The SilkFusion consortium is the result of the synergic collaboration between European academic research teams and companies. The University of Pavia, in Italy, provides the know-how in using silk as biomaterial to mimic the bone marrow and together with CELLINK, a world leading bioink company with headquarters in Sweden, is looking to create the first 3D printable human bone marrow. The silk-bone marrow will house cells developed by the University of Cambridge in UK and the INSERM in France. Both have long-term experience in generating human cells able to produce unlimited quantities of megakaryocytes, whose quality and safety are strictly controlled by the Italian Biobank ISENET. We believe that collaborative research leveraging the strengths of multiple investigators is critical to make our outstanding technology to come to large scale fruition. Also, the participation of an extremely talented and motivated group of graduate students and postdoctoral researchers makes a big contribution to this challenge.
SilkFusion´s hypothesis is that platelet production ex-vivo can be precision tailored and optimized by providing megakaryocytes embedded within the correct physical and biochemical environment. Why is this so interesting?
Human megakaryocytes like to lay on soft and smooth surfaces when they produce platelets. You need to put together the right signals, morphology and features to get megakaryocytes to behave properly ex-vivo. Silk protein possesses a unique molecular structure that allows it to be modeled in a wide variety of forms and stiffnesses. Silk is biocompatible and has the ability to incorporate and stabilize molecules that support the formation the platelets. SilkFusion can model and ‘functionalize’ the silk by adding the necessary molecules directly within its fibers to drive maximum platelet production.
How does SilkFusion to prove this hypothesis?

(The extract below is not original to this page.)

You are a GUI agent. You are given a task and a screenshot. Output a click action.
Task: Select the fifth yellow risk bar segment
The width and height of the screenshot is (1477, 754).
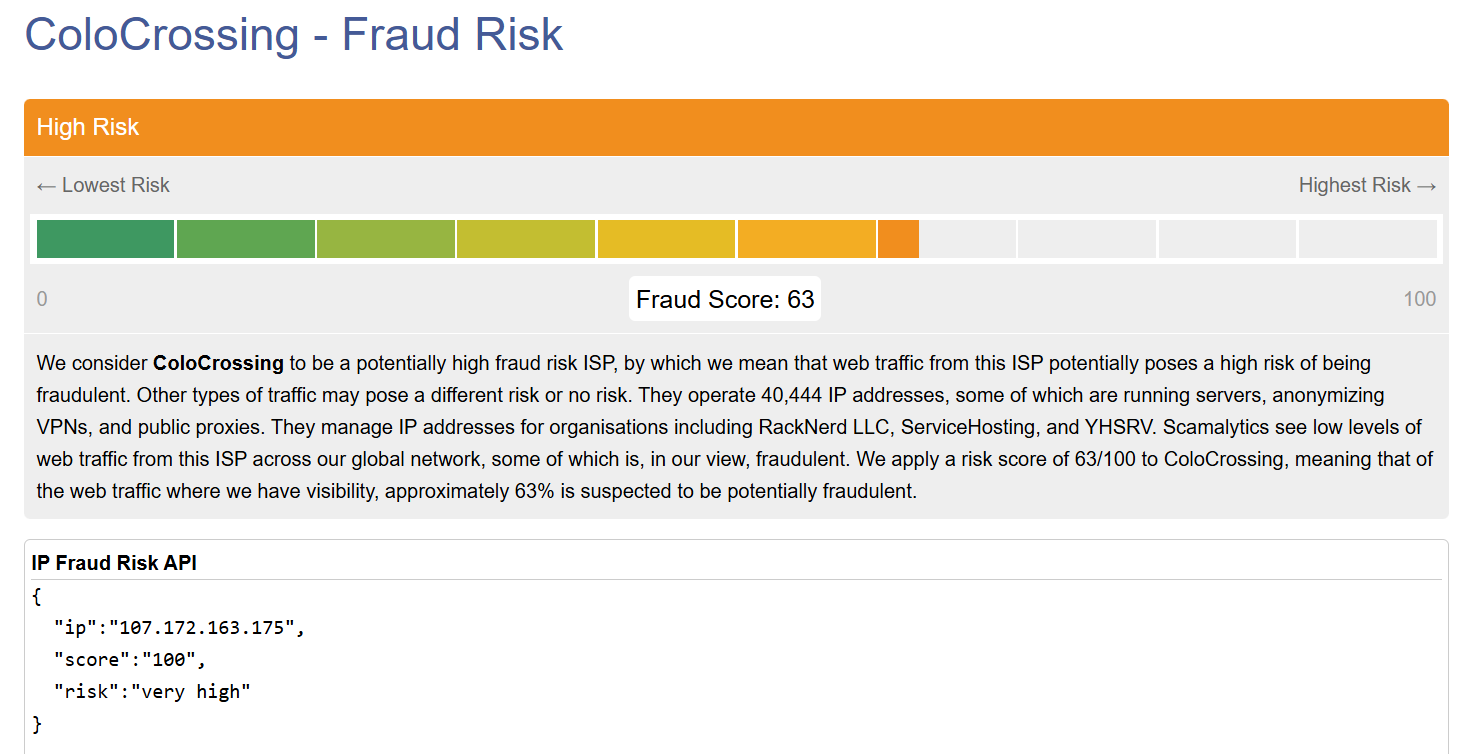[x=666, y=239]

SilkFusion can model silk to create different 3D environments having a resilient structure and variable stiffness. Megakaryocytes hook up to the silk fibers that they think are their native bone marrow environment, send out long projectiles through the 3D space and shed platelets into a flowing artificial blood stream. To prove our ability to produce platelets, we are growing human megakaryocytes into the SilkFusion system and testing how they behave in terms of numbers of platelets collected.
Why is silk so important?
The silk of bombyx mori silkworms is totally compatible with human cells and easily customized to a wide variety of organic structures. The silk itself is interesting for our 3D printing technology because it gives us just the right chemistry and structure to avoid overstimulating megakaryocytes and platelets. You can’t just use any material because they prevent megakaryocytes from producing platelets or cause premature exhaustion of newly formed platelets. With SilkFusion you can 3D print megakaryocytes into a liquid silk-based medium which then solidifies and keeps the 3D structure that supports the physiologic process of natural platelet production.
What is your role in this project?
I am the coordinator of the project. For 15 years my research has focused on understanding the mechanisms of platelet production in bone marrow and on the clinical aspects of human diseases related to platelets and clotting processes. After starting a collaboration with the Department of Biomedical Engineering of Tufts University, in Boston (USA), I had the intuition that silk could be potentially great to recreate the bone marrow ex-vivo. The synergy between my expertise in blood cells, hematological diseases and in silk processing has led to the development of early models of silk-bone marrow able to produce human platelets that laid the groundwork for SilkFusion to create systems which not only yield more platelets but are also more scalable and programmable.